/zerodim

Official pytorch implementation of "An Image is Worth More Than a Thousand Words: Towards Disentanglement in the Wild", NeurIPS 2021.

Primary LanguagePythonOtherNOASSERTION

ZeroDIM - Official PyTorch Implementation

An Image is Worth More Than a Thousand Words: Towards Disentanglement in the Wild
Aviv Gabbay, Niv Cohen and Yedid Hoshen
Neural Information Processing Systems (NeurIPS), 2021.

Abstract: Unsupervised disentanglement has been shown to be theoretically impossible without inductive biases on the models and the data. As an alternative approach, recent methods rely on limited supervision to disentangle the factors of variation and allow their identifiability. While annotating the true generative factors is only required for a limited number of observations, we argue that it is infeasible to enumerate all the factors of variation that describe a real-world image distribution. To this end, we propose a method for disentangling a set of factors which are only partially labeled, as well as separating the complementary set of residual factors that are never explicitly specified. Our success in this challenging setting, demonstrated on synthetic benchmarks, gives rise to leveraging off-the-shelf image descriptors to partially annotate a subset of attributes in real image domains (e.g. of human faces) with minimal manual effort. Specifically, we use a recent language-image embedding model (CLIP) to annotate a set of attributes of interest in a zero-shot manner and demonstrate state-of-the-art disentangled image manipulation results.

Results

Human Face Manipulation (FFHQ)

Input Kid Asian Gender Red Hair

Animal Species Translation (AFHQ)

Input Labradoodle Husky Chihuahua Jaguar Bombay Cat

Car Type and Color Manipulation (Stanford Cars)

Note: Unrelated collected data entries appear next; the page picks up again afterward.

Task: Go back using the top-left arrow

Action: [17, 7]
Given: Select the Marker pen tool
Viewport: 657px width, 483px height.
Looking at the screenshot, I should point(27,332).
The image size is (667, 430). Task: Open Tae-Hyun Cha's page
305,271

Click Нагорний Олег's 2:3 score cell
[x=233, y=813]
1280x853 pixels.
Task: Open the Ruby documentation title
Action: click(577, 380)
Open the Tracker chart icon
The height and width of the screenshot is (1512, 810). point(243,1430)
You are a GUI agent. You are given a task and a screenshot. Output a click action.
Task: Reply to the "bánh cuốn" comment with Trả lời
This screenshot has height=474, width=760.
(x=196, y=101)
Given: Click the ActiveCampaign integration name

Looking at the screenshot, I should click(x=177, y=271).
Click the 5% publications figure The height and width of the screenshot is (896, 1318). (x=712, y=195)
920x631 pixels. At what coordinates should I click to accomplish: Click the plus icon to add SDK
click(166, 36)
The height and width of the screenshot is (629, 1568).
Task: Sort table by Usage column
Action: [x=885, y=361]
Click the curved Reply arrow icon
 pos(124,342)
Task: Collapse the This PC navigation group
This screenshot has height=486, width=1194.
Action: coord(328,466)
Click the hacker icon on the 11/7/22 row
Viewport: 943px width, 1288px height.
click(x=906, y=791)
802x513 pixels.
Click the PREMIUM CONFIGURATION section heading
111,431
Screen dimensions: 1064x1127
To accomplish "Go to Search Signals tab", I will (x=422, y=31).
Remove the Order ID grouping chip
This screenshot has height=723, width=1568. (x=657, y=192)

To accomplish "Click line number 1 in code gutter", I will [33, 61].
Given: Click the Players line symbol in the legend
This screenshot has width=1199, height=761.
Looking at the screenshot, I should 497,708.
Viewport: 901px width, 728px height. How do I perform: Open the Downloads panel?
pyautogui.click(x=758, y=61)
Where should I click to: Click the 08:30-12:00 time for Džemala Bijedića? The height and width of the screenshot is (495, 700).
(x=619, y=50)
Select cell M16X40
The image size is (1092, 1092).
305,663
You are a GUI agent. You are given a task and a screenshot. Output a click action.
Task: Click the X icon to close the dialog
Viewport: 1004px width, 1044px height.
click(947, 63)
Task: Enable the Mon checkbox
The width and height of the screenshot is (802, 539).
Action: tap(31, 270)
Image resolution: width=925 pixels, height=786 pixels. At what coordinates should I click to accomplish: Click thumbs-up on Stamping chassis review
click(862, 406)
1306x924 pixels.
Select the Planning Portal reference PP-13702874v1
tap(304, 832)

Input Jeep Sports Family White Red

Requirements

python 3.7 pytorch 1.3 cuda 10.1

This repository imports modules from the StyleGAN2 architecture (not pretrained). Clone the following repository:

git clone https://github.com/rosinality/stylegan2-pytorch

Add the local StyleGAN2 project to PYTHONPATH. For bash users:

export PYTHONPATH=<path-to-stylegan2-project>

Training

In order to train a model from scratch, do the following preprocessing and training steps. First, create a directory (can be specified by --base-dir or set to current working directory by default) for the training artifacts (preprocessed data, models, training logs, etc).

Synthetic Benchmarks

For each of the synthetic benchmarks (Shapes3d, Cars3d, dSprites, SmallNorb), download the dataset from the original source to a new local directory (e.g. shapes3d-dataset) and apply the following preprocessing:

python main.py preprocess --dataset-id shapes3d --dataset-path shapes3d-dataset --out-data-name shapes3d-x64

As an alternative, we provide the preprocessed datasets for the synthetic benchmarks evaluated in the paper. You can download the files directly and place them under <base-dir>/cache/preprocess: Shapes3d, Cars3d, dSprites, SmallNorb.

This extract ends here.